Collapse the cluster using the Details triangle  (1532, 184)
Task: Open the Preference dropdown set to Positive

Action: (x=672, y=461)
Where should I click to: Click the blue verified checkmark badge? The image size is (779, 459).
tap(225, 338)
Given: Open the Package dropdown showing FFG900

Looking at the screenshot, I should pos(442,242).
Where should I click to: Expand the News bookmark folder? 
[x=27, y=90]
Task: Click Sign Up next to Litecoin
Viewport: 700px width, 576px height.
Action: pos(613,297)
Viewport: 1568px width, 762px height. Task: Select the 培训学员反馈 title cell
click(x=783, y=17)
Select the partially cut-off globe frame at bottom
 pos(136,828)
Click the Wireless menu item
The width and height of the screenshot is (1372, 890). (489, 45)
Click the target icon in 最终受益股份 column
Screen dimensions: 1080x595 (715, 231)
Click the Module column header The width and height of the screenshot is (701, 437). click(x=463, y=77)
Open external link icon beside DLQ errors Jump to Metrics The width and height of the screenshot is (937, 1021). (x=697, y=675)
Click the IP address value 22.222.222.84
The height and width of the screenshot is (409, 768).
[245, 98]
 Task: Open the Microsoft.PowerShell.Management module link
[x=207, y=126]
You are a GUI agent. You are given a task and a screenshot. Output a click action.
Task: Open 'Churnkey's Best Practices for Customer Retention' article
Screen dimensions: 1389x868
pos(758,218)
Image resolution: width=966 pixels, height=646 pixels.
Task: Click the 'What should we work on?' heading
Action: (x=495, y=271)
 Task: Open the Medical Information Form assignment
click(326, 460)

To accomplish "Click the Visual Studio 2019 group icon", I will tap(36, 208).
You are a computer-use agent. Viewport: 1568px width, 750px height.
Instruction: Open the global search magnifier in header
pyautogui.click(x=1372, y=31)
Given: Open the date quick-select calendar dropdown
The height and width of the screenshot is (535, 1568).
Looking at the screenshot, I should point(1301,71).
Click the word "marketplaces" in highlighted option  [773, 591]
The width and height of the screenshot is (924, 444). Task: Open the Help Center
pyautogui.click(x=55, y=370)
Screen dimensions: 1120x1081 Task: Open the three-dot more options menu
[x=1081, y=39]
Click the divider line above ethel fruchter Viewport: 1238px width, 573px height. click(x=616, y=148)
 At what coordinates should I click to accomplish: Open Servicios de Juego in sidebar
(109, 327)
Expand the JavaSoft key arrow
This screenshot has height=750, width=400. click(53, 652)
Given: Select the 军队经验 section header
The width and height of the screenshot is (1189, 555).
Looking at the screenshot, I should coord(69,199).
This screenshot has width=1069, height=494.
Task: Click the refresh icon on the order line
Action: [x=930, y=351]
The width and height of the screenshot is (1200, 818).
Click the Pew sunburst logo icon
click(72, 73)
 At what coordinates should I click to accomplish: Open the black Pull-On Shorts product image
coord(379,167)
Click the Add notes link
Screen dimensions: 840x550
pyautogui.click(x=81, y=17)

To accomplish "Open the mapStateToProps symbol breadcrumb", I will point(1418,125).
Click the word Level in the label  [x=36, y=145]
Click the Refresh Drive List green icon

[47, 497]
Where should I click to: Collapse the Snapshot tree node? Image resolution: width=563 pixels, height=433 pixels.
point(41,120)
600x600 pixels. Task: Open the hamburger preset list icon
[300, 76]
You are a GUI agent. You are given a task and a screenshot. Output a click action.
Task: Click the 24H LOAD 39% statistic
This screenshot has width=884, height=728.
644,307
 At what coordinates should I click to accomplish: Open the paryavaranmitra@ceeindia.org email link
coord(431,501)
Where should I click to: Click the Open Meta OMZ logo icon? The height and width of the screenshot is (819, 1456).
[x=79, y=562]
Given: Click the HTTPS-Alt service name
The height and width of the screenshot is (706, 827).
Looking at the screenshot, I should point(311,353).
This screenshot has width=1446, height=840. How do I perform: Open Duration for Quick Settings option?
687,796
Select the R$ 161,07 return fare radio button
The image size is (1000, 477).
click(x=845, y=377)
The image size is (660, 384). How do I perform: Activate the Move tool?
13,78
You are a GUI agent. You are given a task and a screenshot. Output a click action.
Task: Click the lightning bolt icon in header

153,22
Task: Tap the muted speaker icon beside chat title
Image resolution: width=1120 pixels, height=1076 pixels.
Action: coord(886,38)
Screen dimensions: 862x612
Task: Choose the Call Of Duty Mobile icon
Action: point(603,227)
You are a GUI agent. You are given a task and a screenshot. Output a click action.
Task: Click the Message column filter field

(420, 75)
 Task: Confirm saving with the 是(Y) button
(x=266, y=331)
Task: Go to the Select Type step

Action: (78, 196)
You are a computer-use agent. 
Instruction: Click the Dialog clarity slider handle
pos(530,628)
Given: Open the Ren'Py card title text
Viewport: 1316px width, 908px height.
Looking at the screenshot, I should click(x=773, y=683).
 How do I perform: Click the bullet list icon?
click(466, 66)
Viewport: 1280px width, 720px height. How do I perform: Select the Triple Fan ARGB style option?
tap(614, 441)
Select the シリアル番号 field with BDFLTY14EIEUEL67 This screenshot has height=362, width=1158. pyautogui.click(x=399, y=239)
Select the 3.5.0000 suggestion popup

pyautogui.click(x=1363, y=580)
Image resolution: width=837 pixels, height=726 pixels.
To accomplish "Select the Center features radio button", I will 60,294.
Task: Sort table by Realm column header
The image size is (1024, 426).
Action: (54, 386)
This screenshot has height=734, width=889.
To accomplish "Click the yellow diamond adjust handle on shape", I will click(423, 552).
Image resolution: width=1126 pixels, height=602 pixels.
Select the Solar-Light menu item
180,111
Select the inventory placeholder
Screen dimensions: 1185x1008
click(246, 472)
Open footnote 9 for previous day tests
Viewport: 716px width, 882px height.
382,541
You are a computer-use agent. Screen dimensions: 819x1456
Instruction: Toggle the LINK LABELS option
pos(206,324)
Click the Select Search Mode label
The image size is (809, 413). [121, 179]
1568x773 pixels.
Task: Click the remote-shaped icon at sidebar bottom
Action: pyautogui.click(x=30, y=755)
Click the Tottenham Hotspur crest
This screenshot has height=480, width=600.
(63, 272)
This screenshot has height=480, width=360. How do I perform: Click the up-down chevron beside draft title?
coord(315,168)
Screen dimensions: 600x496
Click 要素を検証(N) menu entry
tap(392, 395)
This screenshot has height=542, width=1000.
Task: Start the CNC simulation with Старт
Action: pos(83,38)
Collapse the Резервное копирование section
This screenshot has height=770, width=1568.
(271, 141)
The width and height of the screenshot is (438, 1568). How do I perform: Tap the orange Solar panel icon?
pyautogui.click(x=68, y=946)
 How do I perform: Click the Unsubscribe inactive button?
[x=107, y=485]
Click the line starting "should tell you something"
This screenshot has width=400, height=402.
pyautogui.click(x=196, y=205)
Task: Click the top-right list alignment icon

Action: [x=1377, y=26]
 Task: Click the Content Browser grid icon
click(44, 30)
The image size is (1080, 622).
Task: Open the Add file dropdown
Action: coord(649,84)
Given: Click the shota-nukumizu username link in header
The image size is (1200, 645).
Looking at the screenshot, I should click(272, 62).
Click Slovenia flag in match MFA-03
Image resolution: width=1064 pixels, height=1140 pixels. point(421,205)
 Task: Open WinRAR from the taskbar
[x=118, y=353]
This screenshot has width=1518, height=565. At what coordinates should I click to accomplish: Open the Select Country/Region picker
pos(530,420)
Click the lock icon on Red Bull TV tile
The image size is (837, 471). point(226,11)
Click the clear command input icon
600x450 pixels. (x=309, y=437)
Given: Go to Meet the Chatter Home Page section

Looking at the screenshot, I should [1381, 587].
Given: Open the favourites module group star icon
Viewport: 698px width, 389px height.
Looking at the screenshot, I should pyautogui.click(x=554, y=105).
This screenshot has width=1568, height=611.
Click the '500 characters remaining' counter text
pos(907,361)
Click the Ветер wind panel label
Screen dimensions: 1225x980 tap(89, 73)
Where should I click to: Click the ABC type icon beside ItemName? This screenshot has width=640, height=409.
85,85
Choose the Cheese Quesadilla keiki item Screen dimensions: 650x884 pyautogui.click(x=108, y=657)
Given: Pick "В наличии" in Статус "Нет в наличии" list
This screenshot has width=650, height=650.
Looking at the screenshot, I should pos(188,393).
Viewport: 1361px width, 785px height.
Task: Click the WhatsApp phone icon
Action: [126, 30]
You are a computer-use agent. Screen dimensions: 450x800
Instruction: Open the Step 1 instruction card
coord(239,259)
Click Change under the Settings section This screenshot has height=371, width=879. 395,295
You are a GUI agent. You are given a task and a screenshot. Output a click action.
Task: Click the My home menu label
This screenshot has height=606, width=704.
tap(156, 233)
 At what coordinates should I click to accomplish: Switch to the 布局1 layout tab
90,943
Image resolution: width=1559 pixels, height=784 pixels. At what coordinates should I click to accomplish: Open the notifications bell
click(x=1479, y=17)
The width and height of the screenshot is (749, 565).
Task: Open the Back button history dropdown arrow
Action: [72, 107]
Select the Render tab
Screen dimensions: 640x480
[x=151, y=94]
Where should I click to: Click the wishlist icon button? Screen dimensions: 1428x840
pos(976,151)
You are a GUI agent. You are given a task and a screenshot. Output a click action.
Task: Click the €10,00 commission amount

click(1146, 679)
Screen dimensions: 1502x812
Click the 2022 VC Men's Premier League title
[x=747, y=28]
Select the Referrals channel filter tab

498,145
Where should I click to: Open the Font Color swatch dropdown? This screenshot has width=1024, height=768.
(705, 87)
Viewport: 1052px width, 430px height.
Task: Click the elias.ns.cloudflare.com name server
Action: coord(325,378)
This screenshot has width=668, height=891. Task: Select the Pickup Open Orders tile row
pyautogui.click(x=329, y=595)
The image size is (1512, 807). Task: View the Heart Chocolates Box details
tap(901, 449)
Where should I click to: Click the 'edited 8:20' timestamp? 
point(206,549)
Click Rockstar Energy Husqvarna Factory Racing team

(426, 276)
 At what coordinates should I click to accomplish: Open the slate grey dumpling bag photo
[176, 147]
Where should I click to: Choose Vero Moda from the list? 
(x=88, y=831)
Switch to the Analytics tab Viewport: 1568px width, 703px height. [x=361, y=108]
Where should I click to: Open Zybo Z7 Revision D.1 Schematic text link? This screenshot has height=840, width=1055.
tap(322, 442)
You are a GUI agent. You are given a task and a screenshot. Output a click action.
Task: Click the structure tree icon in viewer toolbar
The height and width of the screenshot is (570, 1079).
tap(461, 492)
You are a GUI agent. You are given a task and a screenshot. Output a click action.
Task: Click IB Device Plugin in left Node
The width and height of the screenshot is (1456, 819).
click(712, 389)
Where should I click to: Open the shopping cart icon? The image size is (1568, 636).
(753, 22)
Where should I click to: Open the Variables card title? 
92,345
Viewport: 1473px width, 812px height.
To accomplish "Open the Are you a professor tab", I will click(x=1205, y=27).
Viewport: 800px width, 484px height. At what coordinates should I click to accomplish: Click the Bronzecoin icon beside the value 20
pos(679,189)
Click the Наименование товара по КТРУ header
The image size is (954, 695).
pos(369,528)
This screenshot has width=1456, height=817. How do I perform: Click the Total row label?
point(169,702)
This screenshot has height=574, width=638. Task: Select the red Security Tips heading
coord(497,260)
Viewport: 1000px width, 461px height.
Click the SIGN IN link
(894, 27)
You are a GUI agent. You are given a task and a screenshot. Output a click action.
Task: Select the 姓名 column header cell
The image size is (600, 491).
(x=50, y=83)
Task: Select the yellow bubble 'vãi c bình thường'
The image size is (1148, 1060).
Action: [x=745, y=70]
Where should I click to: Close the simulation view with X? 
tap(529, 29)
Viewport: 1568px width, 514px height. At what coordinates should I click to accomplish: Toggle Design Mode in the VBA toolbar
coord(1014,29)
----------------
- _WHAT YOU NEED TO DO_
All lines in the records that contain "yellow" are to be copied and returned.

- _TASK OUTPUT_
To accomplish "Click the yellow diamond adjust handle on shape", I will click(423, 552).
Task: Select the yellow bubble 'vãi c bình thường'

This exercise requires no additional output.